Wendy Freedman

the cosmic microwave background measurements have a precision of better than 1 percent.

they've really set the bar very, very high.

And that's just not possible yet to make measurements at that level of accuracy when you're trying to use stars that are millions out to hundreds of millions of light years away.

So far, there is no indication that the measurements themselves are an issue.

So the measurements from the Planck satellite, this European satellite, which is still the gold standard in the field, it's all sky.

And there are two groups on the ground, one in the Atacama Desert and one at the South Pole, that in fact came out with very recent measurements.

And they're very much in agreement.

The issue is in order to get the Hubble constant from those measurements, you have to have a model to fit the data.

So this is the beauty of this.

Given the model, you predict what the Hubble constant today should be.

How do you test the model?

You measure the Hubble constant today.

So if you can measure it with enough accuracy, not just precision, but accuracy.

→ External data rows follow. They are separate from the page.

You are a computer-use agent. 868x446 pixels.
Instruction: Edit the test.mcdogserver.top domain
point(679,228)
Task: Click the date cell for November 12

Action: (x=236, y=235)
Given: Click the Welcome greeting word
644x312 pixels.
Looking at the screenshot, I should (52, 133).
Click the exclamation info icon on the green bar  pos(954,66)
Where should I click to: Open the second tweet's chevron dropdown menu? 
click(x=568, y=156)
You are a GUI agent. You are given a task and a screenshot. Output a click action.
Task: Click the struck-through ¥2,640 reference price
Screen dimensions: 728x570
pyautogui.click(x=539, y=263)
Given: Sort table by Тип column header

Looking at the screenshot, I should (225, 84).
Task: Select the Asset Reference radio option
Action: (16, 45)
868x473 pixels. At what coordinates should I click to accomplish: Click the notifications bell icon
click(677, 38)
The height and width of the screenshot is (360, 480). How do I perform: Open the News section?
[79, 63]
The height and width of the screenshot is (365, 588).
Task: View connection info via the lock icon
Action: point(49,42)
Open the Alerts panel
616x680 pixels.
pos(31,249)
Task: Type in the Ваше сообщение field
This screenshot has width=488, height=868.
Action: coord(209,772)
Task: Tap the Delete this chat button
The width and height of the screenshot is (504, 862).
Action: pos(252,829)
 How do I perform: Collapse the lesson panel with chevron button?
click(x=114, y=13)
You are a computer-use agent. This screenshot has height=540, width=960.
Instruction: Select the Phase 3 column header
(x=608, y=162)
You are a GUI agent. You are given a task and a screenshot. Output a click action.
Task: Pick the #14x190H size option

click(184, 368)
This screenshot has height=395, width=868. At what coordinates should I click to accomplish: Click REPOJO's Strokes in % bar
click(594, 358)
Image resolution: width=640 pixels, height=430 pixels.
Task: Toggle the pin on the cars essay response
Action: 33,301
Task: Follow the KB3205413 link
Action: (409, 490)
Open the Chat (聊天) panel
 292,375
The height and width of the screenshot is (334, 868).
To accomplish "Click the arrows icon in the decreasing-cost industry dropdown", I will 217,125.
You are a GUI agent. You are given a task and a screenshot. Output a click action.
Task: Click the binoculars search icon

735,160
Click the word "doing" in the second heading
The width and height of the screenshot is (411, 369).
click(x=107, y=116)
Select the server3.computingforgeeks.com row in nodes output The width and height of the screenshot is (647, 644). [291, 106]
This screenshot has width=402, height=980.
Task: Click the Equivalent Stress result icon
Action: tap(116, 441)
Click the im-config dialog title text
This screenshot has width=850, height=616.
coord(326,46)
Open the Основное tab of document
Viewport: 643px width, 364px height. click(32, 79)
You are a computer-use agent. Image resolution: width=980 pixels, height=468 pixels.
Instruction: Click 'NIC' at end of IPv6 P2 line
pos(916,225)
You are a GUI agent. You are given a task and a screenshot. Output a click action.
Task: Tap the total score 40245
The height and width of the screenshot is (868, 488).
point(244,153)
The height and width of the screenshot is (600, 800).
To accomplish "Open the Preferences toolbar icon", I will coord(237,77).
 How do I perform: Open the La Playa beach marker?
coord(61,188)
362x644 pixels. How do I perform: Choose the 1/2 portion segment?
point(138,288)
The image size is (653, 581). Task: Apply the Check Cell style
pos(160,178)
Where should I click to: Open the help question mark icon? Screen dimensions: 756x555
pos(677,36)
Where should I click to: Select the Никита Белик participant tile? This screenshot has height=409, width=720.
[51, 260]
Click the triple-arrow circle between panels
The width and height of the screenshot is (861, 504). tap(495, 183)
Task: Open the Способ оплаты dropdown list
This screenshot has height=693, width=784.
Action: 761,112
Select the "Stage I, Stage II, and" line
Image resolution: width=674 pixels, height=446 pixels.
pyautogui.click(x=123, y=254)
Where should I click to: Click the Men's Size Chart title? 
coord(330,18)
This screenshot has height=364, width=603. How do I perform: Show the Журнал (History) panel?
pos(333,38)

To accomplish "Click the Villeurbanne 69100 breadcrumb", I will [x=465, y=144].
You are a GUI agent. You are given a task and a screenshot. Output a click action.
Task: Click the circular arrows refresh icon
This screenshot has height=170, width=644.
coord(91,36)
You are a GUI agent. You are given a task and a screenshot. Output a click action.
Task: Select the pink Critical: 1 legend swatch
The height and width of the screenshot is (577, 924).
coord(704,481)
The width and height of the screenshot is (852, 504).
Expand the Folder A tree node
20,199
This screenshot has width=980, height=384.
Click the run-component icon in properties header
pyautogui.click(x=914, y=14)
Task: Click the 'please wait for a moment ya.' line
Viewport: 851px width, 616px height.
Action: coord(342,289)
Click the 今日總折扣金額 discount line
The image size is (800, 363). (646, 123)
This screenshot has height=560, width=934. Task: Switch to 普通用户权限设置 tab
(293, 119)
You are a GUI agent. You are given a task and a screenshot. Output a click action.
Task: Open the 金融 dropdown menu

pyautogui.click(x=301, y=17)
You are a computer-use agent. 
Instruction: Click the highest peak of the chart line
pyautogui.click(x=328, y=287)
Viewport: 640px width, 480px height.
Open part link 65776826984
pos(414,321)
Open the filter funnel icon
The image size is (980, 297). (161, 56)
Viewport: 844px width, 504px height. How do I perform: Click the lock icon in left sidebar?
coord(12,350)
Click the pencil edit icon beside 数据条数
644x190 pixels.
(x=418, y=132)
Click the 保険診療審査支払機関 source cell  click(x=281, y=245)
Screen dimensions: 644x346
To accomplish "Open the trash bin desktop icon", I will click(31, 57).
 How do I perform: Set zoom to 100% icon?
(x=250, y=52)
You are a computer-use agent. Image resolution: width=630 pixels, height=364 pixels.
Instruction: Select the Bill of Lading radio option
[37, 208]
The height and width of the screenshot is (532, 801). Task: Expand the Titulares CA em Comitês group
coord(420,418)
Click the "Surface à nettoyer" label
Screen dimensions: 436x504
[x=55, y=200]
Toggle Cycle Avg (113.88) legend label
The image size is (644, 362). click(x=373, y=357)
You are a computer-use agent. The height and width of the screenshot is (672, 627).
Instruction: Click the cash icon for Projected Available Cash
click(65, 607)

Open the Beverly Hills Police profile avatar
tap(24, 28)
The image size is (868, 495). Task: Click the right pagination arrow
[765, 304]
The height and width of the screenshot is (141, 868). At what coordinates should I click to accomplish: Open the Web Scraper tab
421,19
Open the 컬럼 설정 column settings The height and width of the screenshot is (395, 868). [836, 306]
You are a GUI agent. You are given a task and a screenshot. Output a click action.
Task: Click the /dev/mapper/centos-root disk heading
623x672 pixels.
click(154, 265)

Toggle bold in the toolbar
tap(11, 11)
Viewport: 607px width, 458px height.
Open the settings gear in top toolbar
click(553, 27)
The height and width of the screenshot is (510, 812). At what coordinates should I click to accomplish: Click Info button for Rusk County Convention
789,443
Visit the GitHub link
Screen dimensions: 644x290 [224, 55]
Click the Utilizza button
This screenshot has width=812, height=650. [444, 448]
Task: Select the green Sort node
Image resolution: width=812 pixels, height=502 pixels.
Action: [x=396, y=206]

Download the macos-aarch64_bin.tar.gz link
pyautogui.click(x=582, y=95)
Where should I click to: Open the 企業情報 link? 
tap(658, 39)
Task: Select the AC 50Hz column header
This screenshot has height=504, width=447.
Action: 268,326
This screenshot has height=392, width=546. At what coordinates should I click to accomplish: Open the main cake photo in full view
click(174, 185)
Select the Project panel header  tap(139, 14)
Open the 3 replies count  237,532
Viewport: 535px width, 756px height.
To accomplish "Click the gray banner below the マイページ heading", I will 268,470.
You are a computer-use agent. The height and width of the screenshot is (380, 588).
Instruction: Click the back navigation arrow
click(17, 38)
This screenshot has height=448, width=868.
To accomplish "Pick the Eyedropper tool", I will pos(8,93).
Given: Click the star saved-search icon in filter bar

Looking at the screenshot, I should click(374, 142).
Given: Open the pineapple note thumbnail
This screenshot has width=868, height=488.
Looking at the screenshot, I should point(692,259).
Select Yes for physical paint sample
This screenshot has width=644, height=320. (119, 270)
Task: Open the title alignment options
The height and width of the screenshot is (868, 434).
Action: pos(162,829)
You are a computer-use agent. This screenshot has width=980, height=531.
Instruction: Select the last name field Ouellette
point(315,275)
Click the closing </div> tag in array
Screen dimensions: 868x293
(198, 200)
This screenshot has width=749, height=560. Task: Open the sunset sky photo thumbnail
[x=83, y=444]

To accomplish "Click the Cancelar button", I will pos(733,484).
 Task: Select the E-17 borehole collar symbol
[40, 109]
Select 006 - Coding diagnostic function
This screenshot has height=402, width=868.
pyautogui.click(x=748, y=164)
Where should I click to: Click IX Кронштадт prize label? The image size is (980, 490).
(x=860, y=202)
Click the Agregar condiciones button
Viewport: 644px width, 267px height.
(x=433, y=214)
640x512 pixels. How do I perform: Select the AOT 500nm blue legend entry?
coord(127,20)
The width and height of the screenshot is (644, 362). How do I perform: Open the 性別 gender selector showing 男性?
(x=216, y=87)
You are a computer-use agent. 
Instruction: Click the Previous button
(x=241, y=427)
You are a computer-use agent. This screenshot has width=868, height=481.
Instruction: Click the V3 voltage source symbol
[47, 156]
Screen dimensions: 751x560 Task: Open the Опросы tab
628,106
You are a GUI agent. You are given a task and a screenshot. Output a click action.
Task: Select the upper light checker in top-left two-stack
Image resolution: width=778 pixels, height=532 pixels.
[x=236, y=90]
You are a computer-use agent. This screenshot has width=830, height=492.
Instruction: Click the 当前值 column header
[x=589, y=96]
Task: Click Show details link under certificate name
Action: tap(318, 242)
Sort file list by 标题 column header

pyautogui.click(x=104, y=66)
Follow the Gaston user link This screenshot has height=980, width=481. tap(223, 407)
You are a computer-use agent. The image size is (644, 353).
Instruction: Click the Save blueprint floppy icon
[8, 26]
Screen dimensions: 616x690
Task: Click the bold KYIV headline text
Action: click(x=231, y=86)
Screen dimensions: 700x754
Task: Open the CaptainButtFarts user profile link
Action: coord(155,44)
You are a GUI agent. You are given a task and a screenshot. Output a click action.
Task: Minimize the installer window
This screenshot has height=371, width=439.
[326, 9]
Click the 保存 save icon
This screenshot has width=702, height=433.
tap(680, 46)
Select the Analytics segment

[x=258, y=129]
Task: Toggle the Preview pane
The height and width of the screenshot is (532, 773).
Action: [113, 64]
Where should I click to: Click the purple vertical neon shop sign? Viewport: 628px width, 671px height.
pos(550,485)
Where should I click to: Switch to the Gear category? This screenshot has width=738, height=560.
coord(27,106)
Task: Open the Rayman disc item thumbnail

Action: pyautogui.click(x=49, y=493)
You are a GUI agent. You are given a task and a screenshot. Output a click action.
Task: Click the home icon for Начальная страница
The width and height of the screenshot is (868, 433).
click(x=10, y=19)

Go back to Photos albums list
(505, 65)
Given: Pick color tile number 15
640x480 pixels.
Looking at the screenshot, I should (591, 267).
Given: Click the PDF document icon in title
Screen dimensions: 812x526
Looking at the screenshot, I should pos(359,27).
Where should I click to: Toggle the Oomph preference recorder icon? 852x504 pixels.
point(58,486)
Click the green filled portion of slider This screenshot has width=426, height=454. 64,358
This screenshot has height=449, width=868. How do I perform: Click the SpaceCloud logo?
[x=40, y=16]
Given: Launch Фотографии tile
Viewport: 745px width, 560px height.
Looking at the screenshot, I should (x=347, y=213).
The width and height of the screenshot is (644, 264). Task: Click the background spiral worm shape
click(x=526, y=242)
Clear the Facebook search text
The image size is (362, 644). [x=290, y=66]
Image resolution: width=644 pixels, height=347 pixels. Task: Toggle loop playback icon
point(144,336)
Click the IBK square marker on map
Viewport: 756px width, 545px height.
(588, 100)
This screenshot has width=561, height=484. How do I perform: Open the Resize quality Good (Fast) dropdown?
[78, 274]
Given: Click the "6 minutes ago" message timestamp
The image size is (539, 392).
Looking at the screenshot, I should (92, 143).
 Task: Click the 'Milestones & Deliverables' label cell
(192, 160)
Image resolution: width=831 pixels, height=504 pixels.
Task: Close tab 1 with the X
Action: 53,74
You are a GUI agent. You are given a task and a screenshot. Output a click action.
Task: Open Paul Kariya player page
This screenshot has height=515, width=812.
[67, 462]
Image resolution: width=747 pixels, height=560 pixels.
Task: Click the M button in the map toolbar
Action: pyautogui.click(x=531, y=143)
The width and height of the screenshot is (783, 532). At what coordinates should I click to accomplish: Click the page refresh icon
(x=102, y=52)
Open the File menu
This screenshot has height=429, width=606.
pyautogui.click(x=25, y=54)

So, you know, if you have a coin and you flip it, um,

If you do it a few times, you might get more heads than tails.

If you do it enough times and your coin isn't weighted in some funny way, it's going to come out 50-50.

And the more times you make the measurement, the more accurate your measurement is going to be.

But then there are other kinds of errors that no matter how many times you make your measurement, you're still going to have what we call systematic errors.

And an example of a systematic error would be

We know that stars like Cepheids form in the disc of galaxies where there's astrophysical dust.